Laughter is a really good thing! When I discovered that the legendary Chicago-based company Second City teaches workplace skills through improv, I was ready to sign up.

A bit of a search took me to a site called Big Think on which I found a video featuring Tom Yorton, CEO of Second City Works.

“Somewhere along the line, someone decided training should be stiff and awful, and we just don’t buy that,” says Yorton, “and so the corporate-training arm of Second City was created.” How could the breeding ground for comedic greats from John Belushi to Tina Fey not include humor?

“Here, the audience is not just listening,” adds Yorton, “it’s experiential. Using humor to get people to loosen up helps the lessons stick. Research has shown that people retain humorous messages, funny lines and videos and tend to pass them on.”

The Second City Works tagline? “Where the buttoned down learn the Belushi method.”

As you know, I have written about the importance of listening and experiential learning several times over the years.
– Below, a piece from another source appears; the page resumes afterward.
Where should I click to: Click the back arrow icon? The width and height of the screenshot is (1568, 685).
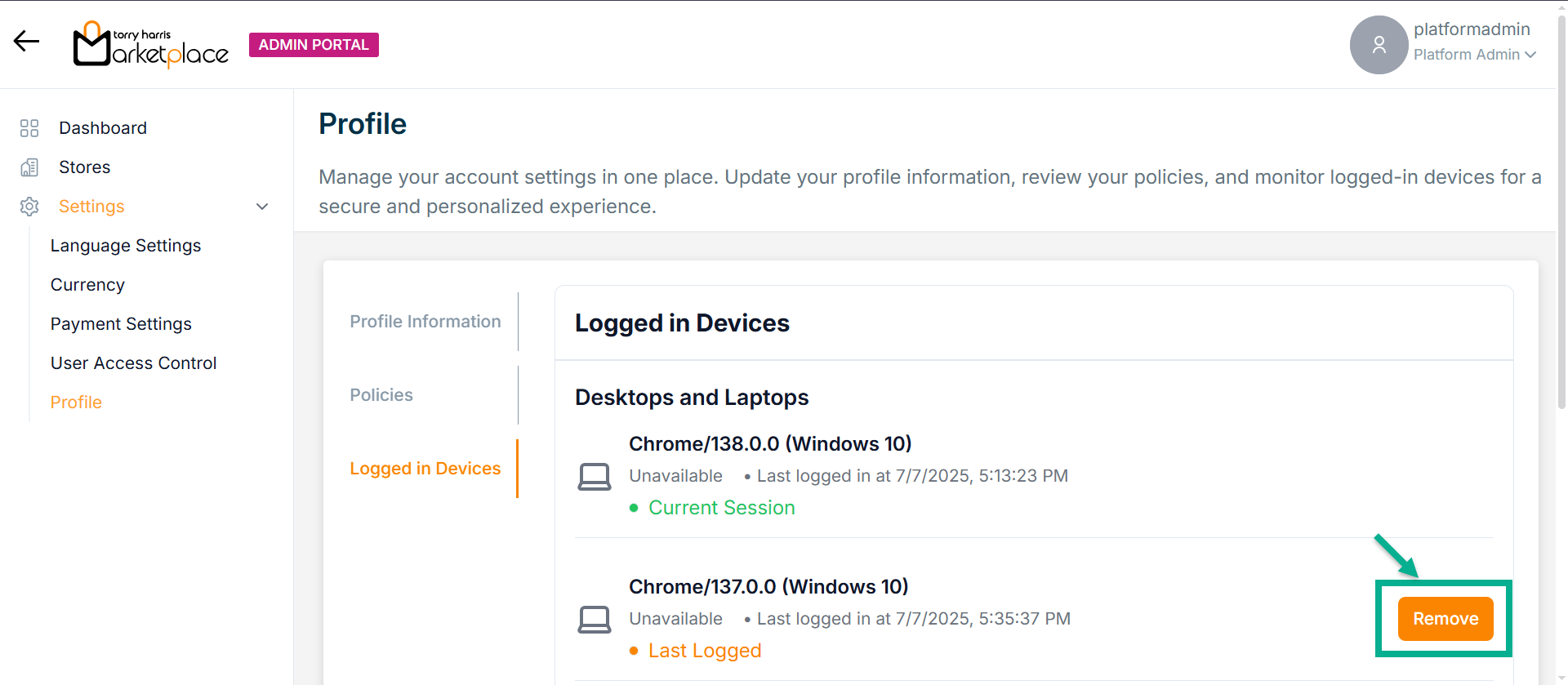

I think it is so vital. To my pleasant surprise, I discovered that Yorton’s talk is titled “Listening: The most important skill that nobody learns,” which he addresses through the lens of improvisation.

The Second City workshops draw on years of experience working with collaborative improv troupes. The core tenets of their improv work cultivate a level of attentiveness to others that newcomers to the craft are often surprised that they have not learned.

Success in the purely spontaneous narrative form, they note, relies on listening to the totality of what other participants say before responding. How great it was to learn that Yorton believes in, as do I, the importance of listening to understand as opposed to listening merely to respond.

Performers of improv must necessarily be attentive to the entirety of what their collaborators say lest the performance becomes imbalanced or incoherent. This contrasts with a common (and largely unconscious) practice in daily life of passively waiting for the chance to utter predetermined monologues or defend one’s fixed ideas.

What they’re learning, ideally, is to tap into not only the skills used by improv actors — sharpened listening, quick processing — but their processes: building on one another’s premises to grow new ideas, working seamlessly as a unit, throwing themselves behind a colleague’s next thought.

A few additional tips from Second City Works:

  • Mind your language. Other word-choice tips: Use “I” less, and avoid buzzwords or techno-speak. Avoid “should” in favor of the less dictatorial “could,” which invites contribution and collaboration.
  • Be an active listener. Good listening is more than just eye contact; it’s giving cues to let others know you’re absorbing their ideas. Quiet signals like nodding and facial expressions are powerful communications.
  • Employ a samurai sword. OK, this isn’t on the list, but it worked for Belushi.

Now, on to laughing your way through learning how to be the best listener ever!